Because it’s hard, okay. Even for us at Company. If you want to achieve true data privacy for your customers or users, the space you can exist in on the internet is very small indeed.
At Company, because we are ‘with it’, we schedule our tweets via Buffer. Without even thinking about it, we routinely used Buffer’s built-in link shortener when tweeting; shorter links make for longer tweet content… I read that in a special marketing book once 😉. But then one day, someone from the privacy sphere responded like this.
Please appreciate how crippling the irony is: the article we were sharing was written by me (Georgia, Company’s main word person) and was about the many different sorts of tracking technologies that exist.
The collective mood in the office after seeing this tweet was sort of like, “god, we’re dumb 🙄”. Because, of course Buffer use tracking technologies on their shortened links. Of course we didn’t notice until someone pointed it out. And, the best part, of course this conversation happened on Twitter, via a link to an article about tracking technologies.
We responded with an unshortened link, in it’s purest form, as link-god always intended, so that they could read the article. That day we learned that you can always depend on the help of Twitter strangers. We also learned that everything is filthy with the thick, dark, muck of bad data practices.
A link shortener is such a basic, every day thing — we searched around for any that don’t track you when you click and struggled finding anything (if anyone knows of a clean link shortener out there, please tell us on Twitter @OneTrust). So, what do we do? Well for a while we just didn’t shorten links. But, luckily we’re a company full of cool software developers who love hacking around with side projects, so we went and made our own link shortener at priv.sh 😏
The tracking journey after clicking on a shortened link
Now, link shorteners are just the beginning. Think about how many small tools and third-party services that business and individuals use every day — I expect they are not exercising awfully high levels of data hygiene. Strapping trackers onto everything doesn’t look like it’s going out of fashion at all, and this makes it really hard to focus on data privacy in a meaningful way.
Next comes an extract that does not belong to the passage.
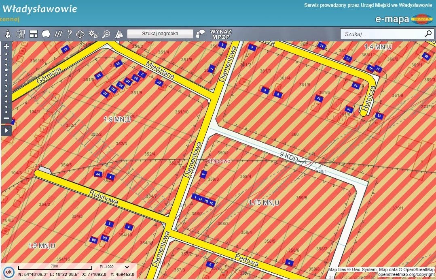Open the split-panel layout icon
The height and width of the screenshot is (280, 436).
[x=34, y=34]
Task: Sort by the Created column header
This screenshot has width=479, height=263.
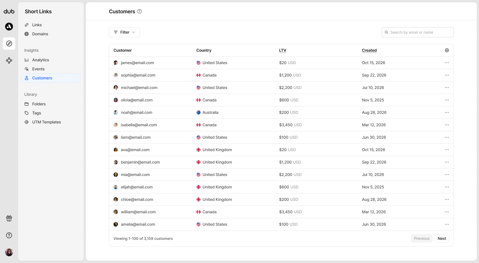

Unless you want to spend time and resources building your own secure payment system, I suggest you invest in third-parties. While the term ‘third-parties’ is now riddled with the mess of a thousand ad agencies, in the rational world (where we are trying to live), third-parties are there to make your life easier. What about Stripe? Yeah, exactly. A GOOD third-party.
The way I see it, there are four approaches to using third-parties. These are good and bad. Try and stick to the good ones like a happy cowboy:
😬 Knowing that a tool you use might be unethical and using it anyway: being aware of problems and hiding these from your users is a bad place to start. Find a way to solve the problem instead of deceiving your users
🤠 Knowing that a tool might be unethical and finding an alternative: using alternative tools to the usual ones is good for two reasons: it sets you apart from other businesses, and you’re probably helping out another startup at the same time.
😬 Having no idea about what your tool(s) are doing: I do not recommend going in blind; just do some research and make an informed decision about whether or not a tool or service is good — it’s worth the extra bit of effort from the beginning… even though this means reading through a few privacy policies.
🤠 Knowing that a tool might be not be the best, but being transparent about it: sometimes, there seems to be absolutely no alternative. Not everyone has the luxury of being able to build their own internal tooling, so you may have to rely on a third party that you aren’t massively happy about. Being transparent is key. If your users understand why you’ve made the choices that you have, they will be more open to trusting you.
Monetary value is just the start. If you have all the data, you also have influence. For example, Amazon have built up a database of suspicious persons via Rekognition, their facial recognition software. The database is receiving a patent, and the software is used by the police in some jurisdictions.
How did Amazon even build up this database? Via Ring, their range of smart doorbells. In other words, consumers produced this data on behalf of Amazon without being aware. This example is pretty extreme, and sophisticated technologies are used and abused in many ways — but why not be on the good side of that conversation? I can appreciate that when you’re just starting out, it’s really tempting to rack up piles of statistics and track user engagement etc., but in all seriousness… has anyone not tried that?
At Company we wanted to avoid using Google Analytics, so we use Simple Analytics instead. If we ever do choose to advertise, we’d probably go with someone like ContextCue because they do not rely on tracking technologies to serve ads. It’s obvious that we get much less insight from using Simple Analytics over Google Analytics, but it’s made us question whether ever needed what Google have to offer in the first place.
If you’re just getting a company started and feel that you cannot afford to use alternative tools and services in order to get moving, that’s totally understandable. What if instead, you were just completely transparent about what you were doing? Being open about a tool or service you use where you see no alternative is better than keeping it a secret.
No company out there should just sit there and say ‘trust us’. You can’t tell anyone who or what to trust; that is something they decide. Therefore, just be trusty and eventually people will trust you.